Hi, I’m trying to build this network which will run on real world production with inspiration from this article.

Classifying e-commerce products based on images and text

He’s trying to predict a product’s label from given 1 image input and 1 product name text input.

My data set have 6 attributes (5 image and 1 text input) and 1 class label(output). So I want to create a model which takes 5 product image inputs + 1 description text input and predict that product’s category.


My questions are;

  1. I thought ,for image part, instead of merging 5 image into 1 and passing it to a CNN feature extractor, creating 1 CNN feature extractor(into the blue box) and using it 5 times for 5 image with same weights would help.

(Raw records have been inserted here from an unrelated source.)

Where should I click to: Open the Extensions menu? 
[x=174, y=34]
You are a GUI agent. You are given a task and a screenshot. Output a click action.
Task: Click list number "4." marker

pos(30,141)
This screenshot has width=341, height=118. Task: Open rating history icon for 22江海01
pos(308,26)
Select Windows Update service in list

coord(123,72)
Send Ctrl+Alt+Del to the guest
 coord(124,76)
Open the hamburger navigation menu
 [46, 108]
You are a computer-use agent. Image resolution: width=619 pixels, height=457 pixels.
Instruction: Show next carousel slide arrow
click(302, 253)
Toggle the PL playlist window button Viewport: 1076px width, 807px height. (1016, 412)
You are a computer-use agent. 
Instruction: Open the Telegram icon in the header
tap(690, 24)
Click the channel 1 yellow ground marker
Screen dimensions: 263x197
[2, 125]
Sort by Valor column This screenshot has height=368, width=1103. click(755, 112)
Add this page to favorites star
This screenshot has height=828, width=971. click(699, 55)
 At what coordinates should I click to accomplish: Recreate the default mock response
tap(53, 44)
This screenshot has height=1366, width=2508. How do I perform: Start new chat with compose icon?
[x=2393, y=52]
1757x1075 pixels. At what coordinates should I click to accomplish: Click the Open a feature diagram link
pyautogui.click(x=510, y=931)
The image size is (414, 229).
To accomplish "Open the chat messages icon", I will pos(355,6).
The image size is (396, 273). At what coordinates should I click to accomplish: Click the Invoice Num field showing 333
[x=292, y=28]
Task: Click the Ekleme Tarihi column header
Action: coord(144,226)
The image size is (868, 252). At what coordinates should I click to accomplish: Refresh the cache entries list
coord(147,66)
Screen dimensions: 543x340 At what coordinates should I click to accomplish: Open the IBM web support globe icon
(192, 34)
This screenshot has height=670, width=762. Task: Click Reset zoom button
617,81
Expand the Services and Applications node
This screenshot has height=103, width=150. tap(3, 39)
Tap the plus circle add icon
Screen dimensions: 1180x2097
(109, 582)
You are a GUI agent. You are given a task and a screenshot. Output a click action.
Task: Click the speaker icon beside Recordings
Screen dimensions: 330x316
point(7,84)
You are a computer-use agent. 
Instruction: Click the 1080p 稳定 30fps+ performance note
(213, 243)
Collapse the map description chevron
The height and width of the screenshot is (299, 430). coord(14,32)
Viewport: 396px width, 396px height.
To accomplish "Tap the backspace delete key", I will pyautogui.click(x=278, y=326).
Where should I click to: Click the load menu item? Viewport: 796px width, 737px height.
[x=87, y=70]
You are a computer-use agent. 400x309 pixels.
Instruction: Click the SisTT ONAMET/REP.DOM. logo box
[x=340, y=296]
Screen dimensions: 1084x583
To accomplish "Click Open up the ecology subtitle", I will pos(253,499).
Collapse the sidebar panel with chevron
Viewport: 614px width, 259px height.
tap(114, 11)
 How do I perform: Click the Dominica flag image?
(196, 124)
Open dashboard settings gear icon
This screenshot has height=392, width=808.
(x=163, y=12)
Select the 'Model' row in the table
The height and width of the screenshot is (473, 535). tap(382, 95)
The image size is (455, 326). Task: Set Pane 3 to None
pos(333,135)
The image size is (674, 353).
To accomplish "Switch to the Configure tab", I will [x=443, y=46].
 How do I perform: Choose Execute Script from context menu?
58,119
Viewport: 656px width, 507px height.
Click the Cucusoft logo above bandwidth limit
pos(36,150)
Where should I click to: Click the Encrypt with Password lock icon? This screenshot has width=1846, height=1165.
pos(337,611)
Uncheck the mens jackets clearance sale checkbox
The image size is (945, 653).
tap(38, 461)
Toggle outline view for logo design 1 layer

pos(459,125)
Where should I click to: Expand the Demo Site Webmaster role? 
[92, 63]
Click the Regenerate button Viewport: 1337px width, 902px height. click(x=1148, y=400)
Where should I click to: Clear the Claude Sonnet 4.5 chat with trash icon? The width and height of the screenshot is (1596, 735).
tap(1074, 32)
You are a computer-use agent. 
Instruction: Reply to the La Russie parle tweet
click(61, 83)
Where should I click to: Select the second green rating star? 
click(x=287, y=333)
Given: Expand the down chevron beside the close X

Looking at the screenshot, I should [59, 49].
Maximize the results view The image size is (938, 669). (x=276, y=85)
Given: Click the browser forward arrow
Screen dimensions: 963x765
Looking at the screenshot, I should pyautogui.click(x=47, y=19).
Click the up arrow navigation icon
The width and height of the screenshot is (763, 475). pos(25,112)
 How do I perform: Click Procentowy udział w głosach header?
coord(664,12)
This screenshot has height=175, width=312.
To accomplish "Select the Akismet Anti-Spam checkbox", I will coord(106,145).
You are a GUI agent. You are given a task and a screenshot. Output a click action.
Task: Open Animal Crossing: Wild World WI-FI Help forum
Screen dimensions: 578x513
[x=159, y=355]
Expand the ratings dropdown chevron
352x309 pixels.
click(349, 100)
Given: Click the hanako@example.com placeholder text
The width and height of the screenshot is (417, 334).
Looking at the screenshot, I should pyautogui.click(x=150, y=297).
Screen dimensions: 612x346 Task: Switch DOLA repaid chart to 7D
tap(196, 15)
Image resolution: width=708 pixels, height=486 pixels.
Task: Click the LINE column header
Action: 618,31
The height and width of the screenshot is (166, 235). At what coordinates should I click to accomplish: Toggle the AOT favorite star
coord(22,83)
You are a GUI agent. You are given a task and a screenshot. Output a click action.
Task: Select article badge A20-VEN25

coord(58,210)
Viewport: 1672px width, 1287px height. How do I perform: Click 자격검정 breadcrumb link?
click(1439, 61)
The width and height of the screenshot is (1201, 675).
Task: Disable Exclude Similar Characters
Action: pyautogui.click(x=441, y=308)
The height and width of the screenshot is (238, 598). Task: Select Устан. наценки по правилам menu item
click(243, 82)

Am I right?
  2. Author is using pre-trained VGG-16 for image feature extraction and he has write that in 2014. Should I change that extractor or not? If so, I have take a look the state of the art classification algorithms from there and saw EfficientNets have pretty good results. Or, even if it’s not a SOTA algorithm, I have used Darknet-53 for different task. How should I choose my extractor? Should I try all of them and find which one is better?
  3. I said 5 image + 1 text but actually there are up to 5 images for each product. Users can upload 1 to 5 images. So there are products with 1 to 5 images in my training set. Would it help feeding the network with 3 image + 2 zero matrix if I have 3 images for a product ?
  4. I wrote “RNN” into the image but I have no idea what to do for text feature extraction part. The author is using a bag of words model. Should I go with that? Or do you know any better, SOTA, idea for text feature extraction ? I took Andrew NG’s deeplearning courses and saw something like that for sentiment classification:


How can effect using something like this for text feature extraction(without softmax) ? Should I even do this?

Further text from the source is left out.